如果是通过SecureCRT 5.1来登录,要选用用ssh连接!
作者: JonZhao    时间: 2009-04-03 15:44
标题: 回复 #10 czyf2001 的帖子
请问,在哪儿下载包?
在HP网站上只能进到这时在,需要一个key num.

http://h20392.www2.hp.com/ecomme ... ownload.do?lc=EN_US
作者: wwwlh    时间: 2009-04-05 17:49
应用程序光盘就带有的,要不下个OPENSSH好了
作者: lonely    时间: 2009-04-09 12:04
最近刚写了个ssh方案,可以参考一下,看看对你有无帮助!
一、安装HP建议补丁:
HP recommends that you install the libc, PAM and pthreads patches listed in Table 1-6
with HP-UX Secure Shell A.05.00.024, A.05.00.025, and A.05.00.026.

Operating System Version        libc Patch        PAM Patch        pthreads Patch
HP-UX 11i v1        PHCO_27740        PHCO_33215 PHCO_30402        PHCO_26466
HP-UX 11i v2        No libc patch required        No PAM patch required        No pthreads patch
required
HP-UX 11i v3        No libc patch required        No PAM patch required        No pthreads patch
required

#swinstall –s
#swlist –l product | grep PHCO_27740
#swlist –l product | grep PHCO_33215
#swlist –l product | grep PHCO_30402
#swlist –l product | grep PHCO_26466

二、建议安装Strong Random Number Generator(需重启主机)
HP-UX Secure Shell requires that a random number generator be located on the system. It searches for /dev/urandom and /dev/random (in that sequence) on the system and uses the first device it finds. If it fails to locate these two devices, HP-UX Secure Shell uses its own internal random number generator program. The /dev/urandom and /dev/random devices are available by default on HP-UX 11i v2 and HP-UX 11i v3 systems. These devices can also be obtained for HP-UX 11i v1 by downloading and installing the HP-UX Strong Random Number Generator from http://software.hp.com. If you are using HP-UX Secure Shell on HP-UX 11i v1, HP recommends that you install the Strong Random Number Generator product as it significantly speeds up program initialization and execution time for some commands.
安装步骤:
Installation of the Strong Random Number Generator will cause the kernel to rebuild and system to reboot. Following reboot, the /dev/random and /dev/urandom special files will be present and no further administrative actions are required.
1) Login as root.
2) Follow the instructions to download the KRNG11i product bundle into the /tmp directory.
3) Verify that the source depot file has downloaded correctly using swlist. Note that swlist and swinstall require you to specify the full path name to the location of the source depot file:
#swlist -d @ /tmp/KRNG11i_*.depot
4)  Use swinstall to install the KRNG11i bundle from the source depot file.

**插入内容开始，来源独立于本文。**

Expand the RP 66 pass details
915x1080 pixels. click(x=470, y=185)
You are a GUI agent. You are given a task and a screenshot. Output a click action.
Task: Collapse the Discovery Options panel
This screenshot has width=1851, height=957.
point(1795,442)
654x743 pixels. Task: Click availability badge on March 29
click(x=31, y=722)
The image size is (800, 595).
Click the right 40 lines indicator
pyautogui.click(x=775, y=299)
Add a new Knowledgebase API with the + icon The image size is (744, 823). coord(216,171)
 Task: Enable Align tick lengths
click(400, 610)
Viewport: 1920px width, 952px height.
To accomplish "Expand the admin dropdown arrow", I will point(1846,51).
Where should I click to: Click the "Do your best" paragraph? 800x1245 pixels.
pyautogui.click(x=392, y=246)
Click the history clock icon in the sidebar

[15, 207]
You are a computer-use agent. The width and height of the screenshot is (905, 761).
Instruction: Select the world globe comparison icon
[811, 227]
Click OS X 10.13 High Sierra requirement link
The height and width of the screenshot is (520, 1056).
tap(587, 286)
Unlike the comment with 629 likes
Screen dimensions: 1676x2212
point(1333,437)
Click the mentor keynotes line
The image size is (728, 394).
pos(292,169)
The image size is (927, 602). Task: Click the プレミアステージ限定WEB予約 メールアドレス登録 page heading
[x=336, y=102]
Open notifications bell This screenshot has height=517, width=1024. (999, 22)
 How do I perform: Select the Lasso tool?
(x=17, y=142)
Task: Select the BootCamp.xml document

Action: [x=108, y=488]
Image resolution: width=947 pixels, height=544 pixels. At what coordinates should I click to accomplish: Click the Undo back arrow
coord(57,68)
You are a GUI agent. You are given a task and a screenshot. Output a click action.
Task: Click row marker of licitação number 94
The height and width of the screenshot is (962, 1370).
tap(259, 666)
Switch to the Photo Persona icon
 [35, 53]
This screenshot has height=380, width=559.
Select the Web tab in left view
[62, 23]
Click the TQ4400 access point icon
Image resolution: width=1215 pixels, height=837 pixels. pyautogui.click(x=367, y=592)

Note that because KRNG11i pulls in a set of kernel components, the autoreboot flag must be specified:
# swinstall -x autoreboot=true -s /tmp/KRNG11i_*.depot KRNG11i
The system will reboot after installation.
5) Verify that the KRNG11i bundle was installed:
#swlist | grep KRNG11i
This message should appear:
    KRNG11i    B.11.11.09    HP-UX 11.11 Strong Random Number Generator
When you install the KRNG11i bundle, the following items are included:
Enablement updates to the HP-UX 11i kernel.
A dynamically loadable kernel module, rng, that collects random data.
The /usr/include/sys/random.h header file.
The random(7) manual page.
软件删除:
Strong Random Number Generator contains kernel products. Removing them will cause a system reboot after removal is complete.
1) Login as root.
2) Run swremove to remove the produt.
#swremove -x autoreboot=true RandomNumGen RandomNumGenDyn
This removes the core functionality of the feature, but leaves the bundle wrapper and patches on your system. Removal of the patches that were included with the feature bundle is not recommended. Therefore, we advise you NOT to remove the patches from your system.

三、安装HP-UX Secure Shell:
To install HP-UX Secure Shell, complete the following steps:
1.        Log in as superuser.
2.        Insert the software CD into the appropriate drive if installing from the Application Release CD. If installing from http://software.hp.com, download the depot and use the swinstall directions provided on the Installation page where you downloaded the software.
3.        Run $ swinstall -s /tmp/T1471AA_A.05.10.045_HP-UX_B.11.11_32_64.depot
4.        In the Source Depot Path field, enter the drive mount point and click OK. Change theSource Host Name, if needed.
5.        Select T1471AA from the list of available software, and click Mark for Install on the Actions menu.
6.        Click Install on the Actions menu.
7.        Click OK in the Install Analysis window when the Status field displays a Ready message.
8.        Click Yes. The swinstall command loads the HP-UX Secure Shell files on the system in approximately 3 to 5 minutes.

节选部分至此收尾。